→ **HOW TO COMPLETE THIS TASK**
Where the string "target" shows up in a line of the records, copy that line.

Stored data
╭──

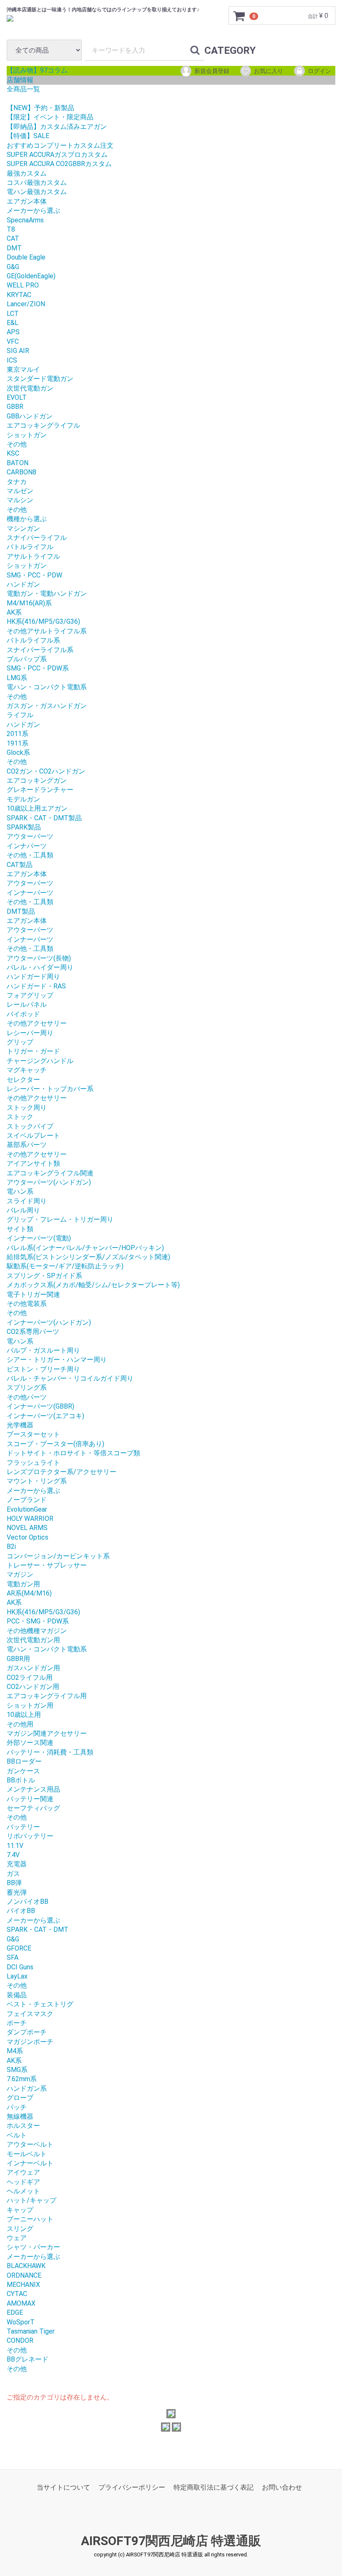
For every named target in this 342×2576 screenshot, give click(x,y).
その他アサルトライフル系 (47, 631)
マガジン (20, 1574)
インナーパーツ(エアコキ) (45, 1416)
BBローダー (24, 1761)
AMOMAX (21, 2303)
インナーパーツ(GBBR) (40, 1406)
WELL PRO (23, 285)
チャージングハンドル (40, 1061)
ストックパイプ (30, 1126)
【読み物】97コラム (37, 70)
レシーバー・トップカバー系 (50, 1089)
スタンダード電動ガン (40, 379)
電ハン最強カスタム (37, 192)
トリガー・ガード (33, 1051)
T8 (11, 229)
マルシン (20, 500)
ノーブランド (27, 1500)
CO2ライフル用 (30, 1677)
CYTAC (17, 2294)
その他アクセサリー (37, 1023)
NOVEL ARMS (27, 1528)
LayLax (17, 1976)
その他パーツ (27, 1397)
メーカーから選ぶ (33, 210)
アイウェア (23, 2172)
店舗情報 (20, 80)
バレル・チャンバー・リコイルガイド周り (70, 1378)
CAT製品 (20, 865)
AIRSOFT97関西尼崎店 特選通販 (171, 2540)
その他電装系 (27, 1304)
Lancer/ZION (26, 304)
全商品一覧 (23, 89)
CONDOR (20, 2340)
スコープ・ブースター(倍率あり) (55, 1444)
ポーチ (17, 2023)
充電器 (17, 1864)
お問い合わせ (282, 2487)
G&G (13, 267)
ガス (13, 1874)
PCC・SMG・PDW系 (38, 1621)
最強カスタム (27, 173)
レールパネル (27, 1004)
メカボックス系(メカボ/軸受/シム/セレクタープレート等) (93, 1285)
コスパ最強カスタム (37, 183)
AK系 (14, 612)
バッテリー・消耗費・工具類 (50, 1752)
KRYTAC (19, 295)
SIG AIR (18, 351)
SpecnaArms (25, 220)
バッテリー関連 (30, 1799)
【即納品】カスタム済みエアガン (57, 127)
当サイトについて (63, 2487)
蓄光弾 (17, 1892)
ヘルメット (23, 2191)
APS (13, 332)
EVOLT (17, 397)
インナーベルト (30, 2163)
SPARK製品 (24, 827)
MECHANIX (23, 2285)
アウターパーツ (30, 836)
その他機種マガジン (37, 1631)
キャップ (20, 2210)
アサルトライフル (33, 556)
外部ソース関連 (30, 1743)
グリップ (20, 1042)
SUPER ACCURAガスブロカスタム (57, 155)
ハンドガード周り (33, 976)
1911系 (17, 743)
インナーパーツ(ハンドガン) (49, 1322)
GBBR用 (18, 1659)
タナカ (17, 482)
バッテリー (23, 1827)
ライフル (20, 715)
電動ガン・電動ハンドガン (47, 593)
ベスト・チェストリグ (40, 2004)
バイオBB (21, 1911)
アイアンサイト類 (33, 1163)
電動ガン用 (23, 1584)
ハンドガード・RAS (36, 986)
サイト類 (20, 1229)
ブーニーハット (30, 2219)
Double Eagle (26, 257)
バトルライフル (30, 547)
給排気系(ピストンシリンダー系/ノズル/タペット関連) (88, 1257)
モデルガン (23, 799)
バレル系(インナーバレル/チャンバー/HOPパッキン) (85, 1248)
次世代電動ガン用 (33, 1640)
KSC (13, 453)
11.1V (15, 1846)
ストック (20, 1117)
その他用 (20, 1724)
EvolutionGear (27, 1509)
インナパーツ (27, 846)
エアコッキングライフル (43, 425)
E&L (12, 323)
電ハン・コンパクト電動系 (47, 687)
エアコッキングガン (37, 780)
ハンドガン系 (27, 2088)
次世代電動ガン (30, 388)
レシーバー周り (30, 1033)
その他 (17, 444)
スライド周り (27, 1201)
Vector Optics (27, 1537)
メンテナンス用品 (33, 1789)
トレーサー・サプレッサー (47, 1565)
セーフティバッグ (33, 1808)
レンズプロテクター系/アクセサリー (61, 1472)
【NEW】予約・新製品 (40, 108)
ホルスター (23, 2126)
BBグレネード (27, 2359)
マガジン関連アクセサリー (47, 1733)
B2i (11, 1546)
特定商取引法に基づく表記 (214, 2487)
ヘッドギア (23, 2182)
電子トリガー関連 (33, 1294)
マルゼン (20, 491)
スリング (20, 2229)
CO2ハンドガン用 (33, 1687)
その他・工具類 (30, 855)
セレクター (23, 1080)
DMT (14, 248)
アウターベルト (30, 2144)
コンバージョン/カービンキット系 (58, 1556)
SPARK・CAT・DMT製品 (44, 818)
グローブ (20, 2098)
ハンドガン (23, 584)
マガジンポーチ (30, 2042)
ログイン (319, 71)
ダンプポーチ (27, 2032)
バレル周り (23, 1210)
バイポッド (23, 1014)
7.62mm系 (22, 2079)
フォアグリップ (30, 995)
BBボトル (21, 1780)
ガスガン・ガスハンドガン (47, 706)
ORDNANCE (24, 2275)
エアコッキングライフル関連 (50, 1173)
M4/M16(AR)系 (29, 603)
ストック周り (27, 1108)
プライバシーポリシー (131, 2487)
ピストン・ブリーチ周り (43, 1369)
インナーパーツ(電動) (39, 1238)
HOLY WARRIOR (30, 1518)
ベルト (17, 2135)
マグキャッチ (27, 1070)
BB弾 (14, 1883)
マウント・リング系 (37, 1481)
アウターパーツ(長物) (39, 958)
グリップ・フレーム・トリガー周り (60, 1219)
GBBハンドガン (30, 416)
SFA (12, 1957)
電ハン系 (20, 1191)
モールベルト (27, 2154)
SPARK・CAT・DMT (37, 1929)
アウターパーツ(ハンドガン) (49, 1182)
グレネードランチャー (40, 790)
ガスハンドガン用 (33, 1668)
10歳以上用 (24, 1715)
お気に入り (268, 71)
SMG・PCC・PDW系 (38, 668)
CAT (13, 238)
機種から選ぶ (27, 519)
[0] (239, 16)
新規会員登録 (211, 71)
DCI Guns (20, 1967)
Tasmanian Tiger (31, 2331)
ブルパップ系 (27, 659)
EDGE (15, 2312)
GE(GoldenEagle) (31, 276)
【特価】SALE (28, 136)
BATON (17, 463)
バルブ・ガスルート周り (43, 1350)
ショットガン (27, 435)
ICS (12, 360)
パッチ (17, 2107)
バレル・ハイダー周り (40, 967)
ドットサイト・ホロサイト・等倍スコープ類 (73, 1453)
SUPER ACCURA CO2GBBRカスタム (59, 164)
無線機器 (20, 2116)
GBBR (15, 407)
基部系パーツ (27, 1145)
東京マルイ (23, 369)
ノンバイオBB (27, 1902)
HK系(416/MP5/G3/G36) (43, 621)
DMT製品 (21, 911)
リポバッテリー (30, 1836)
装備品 (17, 1995)
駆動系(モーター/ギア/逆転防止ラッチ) (65, 1266)
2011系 (17, 734)
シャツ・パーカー (33, 2247)
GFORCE (19, 1948)
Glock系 (18, 752)
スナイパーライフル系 (40, 650)
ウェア (17, 2238)
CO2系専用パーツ (33, 1332)
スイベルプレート (33, 1135)
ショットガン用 (30, 1705)
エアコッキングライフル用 (47, 1696)
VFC (13, 341)
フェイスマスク (30, 2014)
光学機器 (20, 1425)
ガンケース (23, 1771)
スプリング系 (27, 1387)
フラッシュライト (33, 1463)
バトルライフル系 (33, 640)
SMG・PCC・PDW (34, 575)
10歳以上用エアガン (37, 808)
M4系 (15, 2051)
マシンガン (23, 528)
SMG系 (17, 2070)
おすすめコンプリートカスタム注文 (60, 145)
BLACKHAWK (26, 2266)
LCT (13, 314)
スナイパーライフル (37, 538)
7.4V (13, 1855)
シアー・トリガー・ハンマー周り (57, 1360)
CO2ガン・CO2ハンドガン (46, 771)
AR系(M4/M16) (29, 1593)
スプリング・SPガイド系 (44, 1276)
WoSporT (21, 2322)
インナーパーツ (30, 893)
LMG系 (17, 678)
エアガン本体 (27, 201)
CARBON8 (21, 472)
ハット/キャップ (31, 2200)
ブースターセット (33, 1434)
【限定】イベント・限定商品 (50, 117)
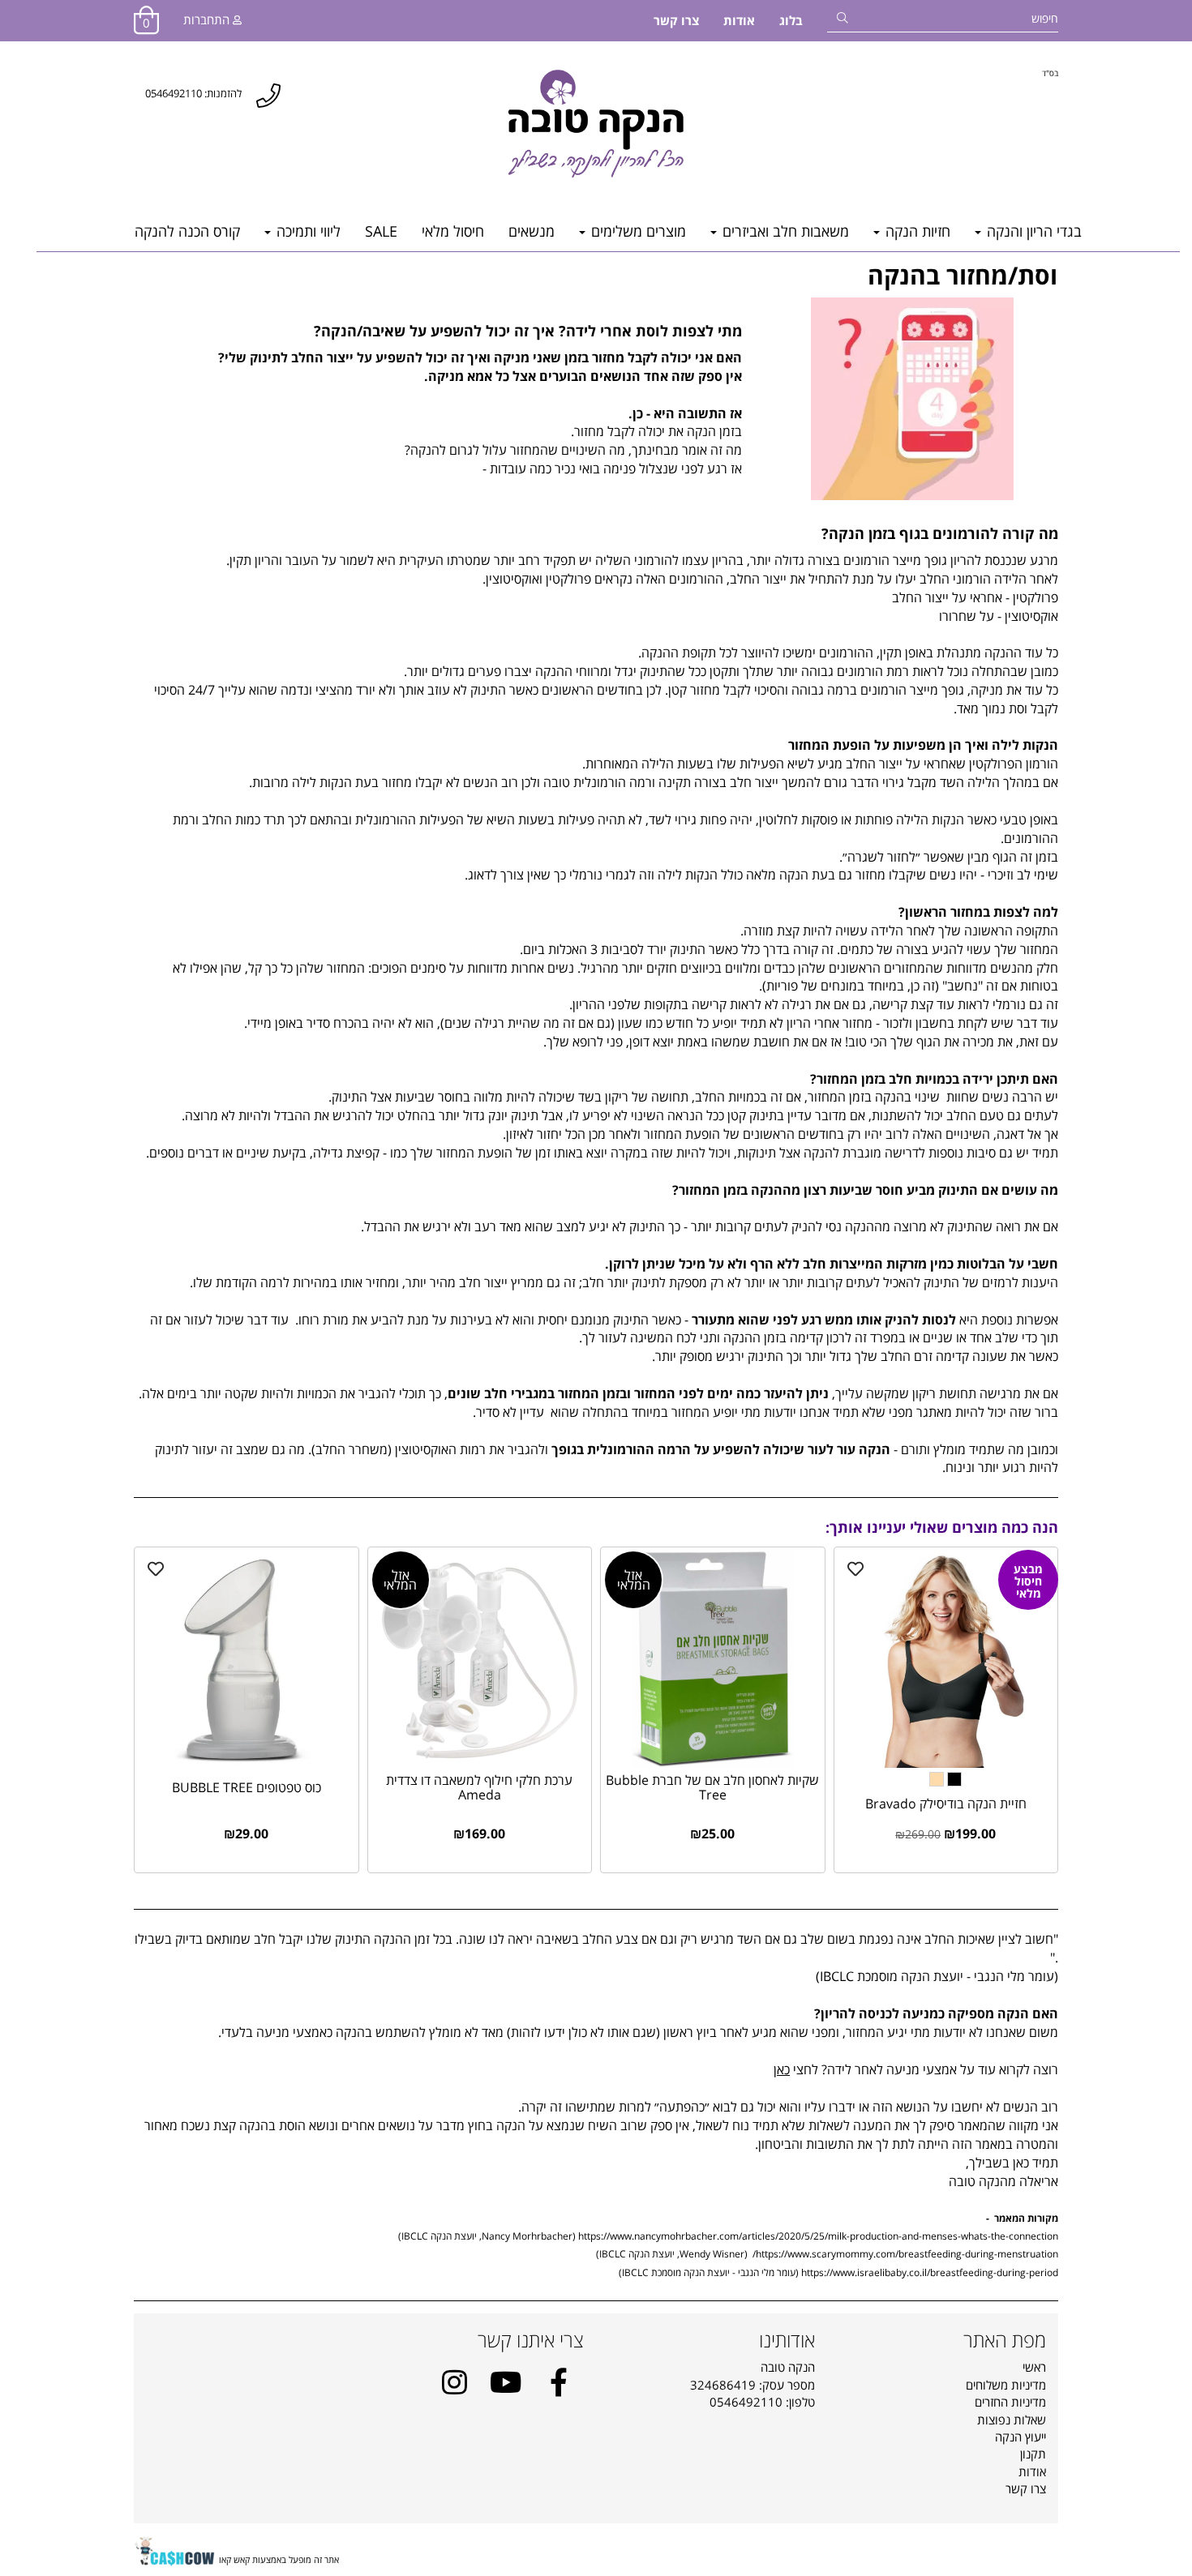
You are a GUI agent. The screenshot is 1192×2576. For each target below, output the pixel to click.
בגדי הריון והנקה (1032, 231)
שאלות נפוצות (1011, 2419)
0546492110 (746, 2402)
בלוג (791, 20)
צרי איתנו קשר (531, 2339)
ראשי (1034, 2367)
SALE (381, 231)
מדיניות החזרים (1010, 2402)
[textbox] (1050, 72)
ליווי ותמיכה (306, 231)
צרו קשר (676, 20)
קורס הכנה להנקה (187, 231)
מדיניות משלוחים (1006, 2385)
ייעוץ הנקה (1020, 2436)
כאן (782, 2069)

╰──

→ **REPLY**
For every named target in this 342×2576 screenshot, give click(x,y).
You are a GUI agent. The screenshot is 1192×2576. For each target below, output the pixel to click.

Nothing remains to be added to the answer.